━━━ INPUT FOR THIS TASK
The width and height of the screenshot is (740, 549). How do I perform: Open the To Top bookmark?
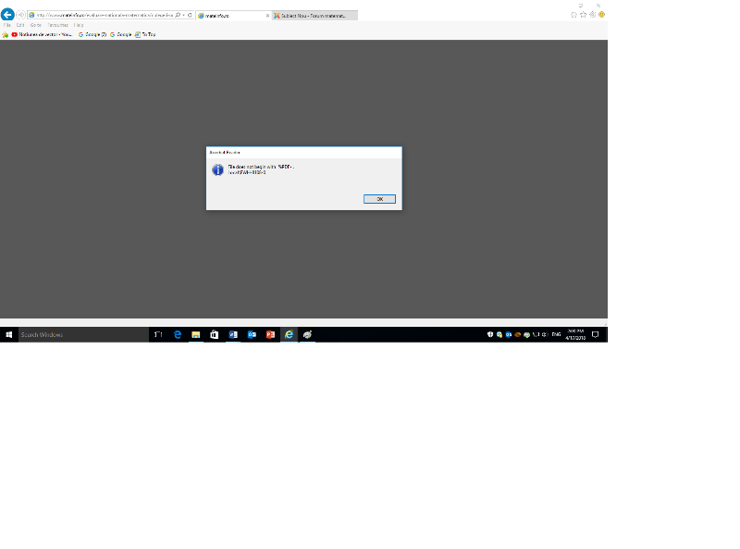[x=146, y=34]
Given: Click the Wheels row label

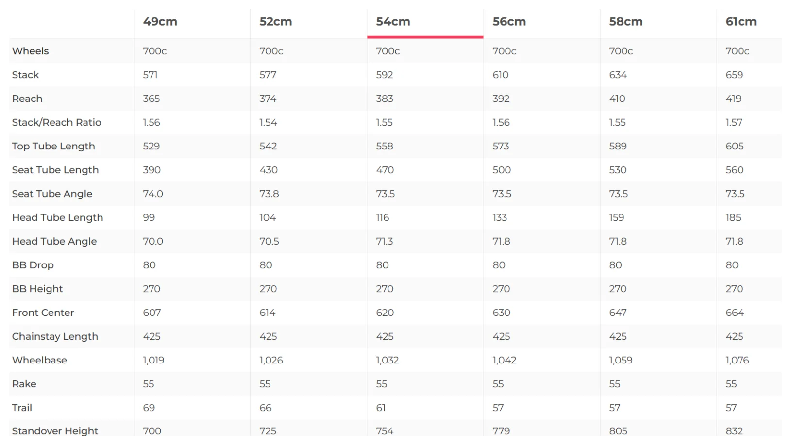Looking at the screenshot, I should tap(30, 51).
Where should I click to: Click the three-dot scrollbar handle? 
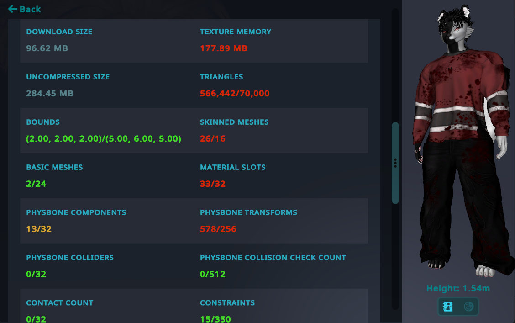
━━━━━━
- [WORK ITEM]: Output the data above in full. Skip every picture.

- [TASK ANSWER]:
The width and height of the screenshot is (740, 549). How do I perform: Open the To Top bookmark?
[x=146, y=34]
Given: Click the Wheels row label

Looking at the screenshot, I should tap(30, 51).
Where should I click to: Click the three-dot scrollbar handle? 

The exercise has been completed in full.